2. Apply dubbing to entire fly working back and forth making a nice cigar-shaped tapered body.
3. Trim piece of 2mm foam to shape. Foam body piece should be as wide as hook gap and about two inches long. Tie down foam piece on top of hook with about a dozen wraps. As you bind down the body, make a small gap in foam to provide tie-in point for legs and wing. Back of foam body should extend to end of tail.
4. Tie in widows web and extend wing to end of tail and body. Fold over front half of wing material and tie down directly over top of lower wing. Notice tie-down is directly above the point of the hook. Trim to same length as lower wing.
5. Attach sili legs to each side of hook at wing tie-in point. Legs should be tied in so that they are parallel with the foam body.

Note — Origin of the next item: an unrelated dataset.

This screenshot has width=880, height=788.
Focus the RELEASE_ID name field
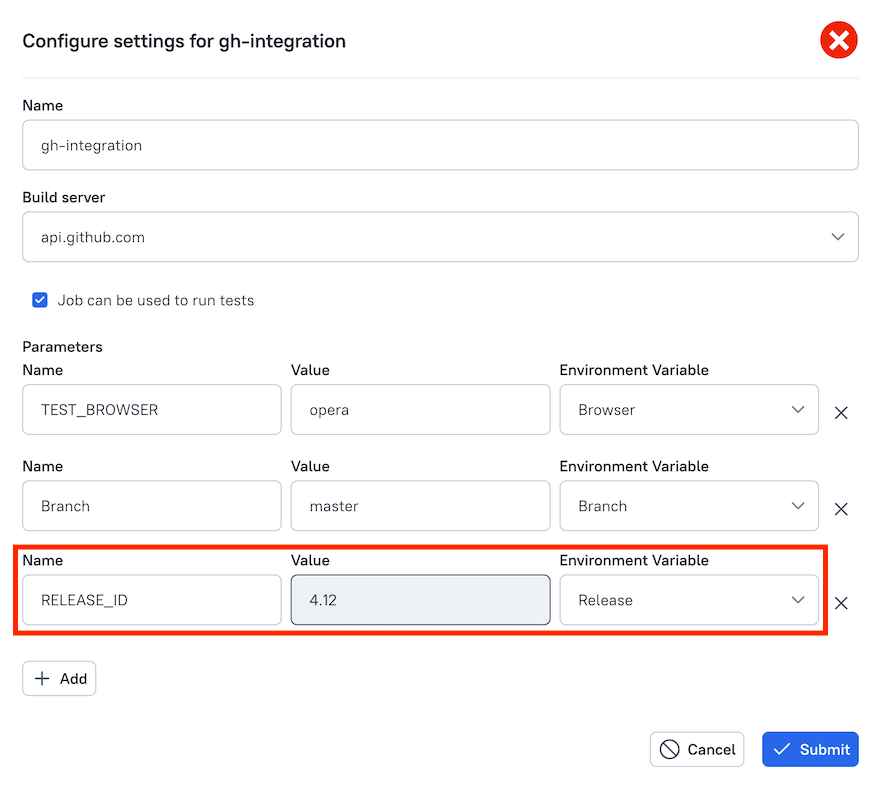click(x=152, y=600)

6. Apply thin layer of red dubbing to thread and fill in gap between legs of fly. Advance dubbed thread a few turns in front of tie-in point to create a red hot spot, then dub UV callibaetis ice dubbing to just behind eye of hook. Fold foam over and tie down front portion of body.
7. Tie in wing material and extend lower wing to end of tail and body. Again, fold over front half of wing material and tie down directly over top of lower wing. Notice tie-down directly above point of hook. Trim to same length as lower wing.

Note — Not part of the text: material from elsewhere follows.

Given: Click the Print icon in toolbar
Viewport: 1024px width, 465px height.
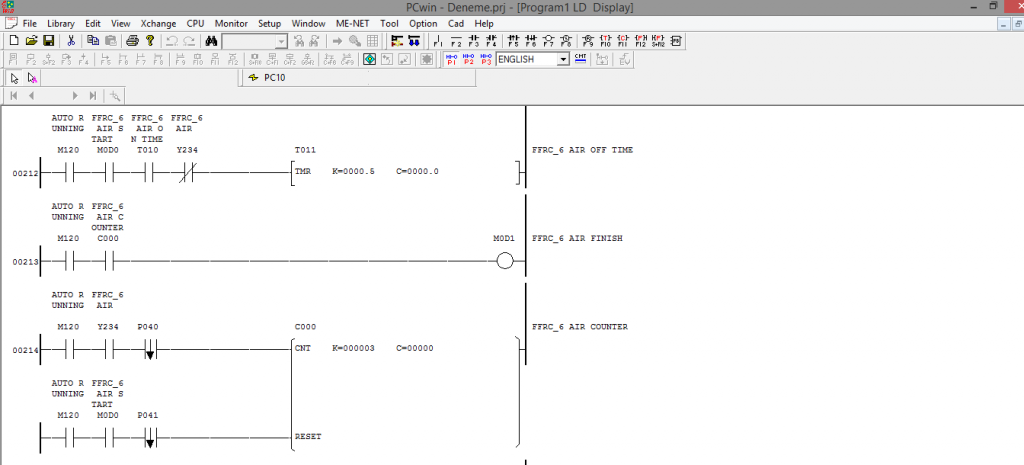Looking at the screenshot, I should pyautogui.click(x=131, y=41).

8. Bind down top half of wing directly over top of lower wing. Trim upper wing to length, same as lower wing.
9. Add two more sili legs to front tie-in point. Pull back foam head and whip finish directly behind eye of hook.
10. Trim head of fly to shape and trim legs to desired length. I usually like the legs about the length of the hook. 


Jake Walbridge is the manager of Montana Troutfitters in Bozeman.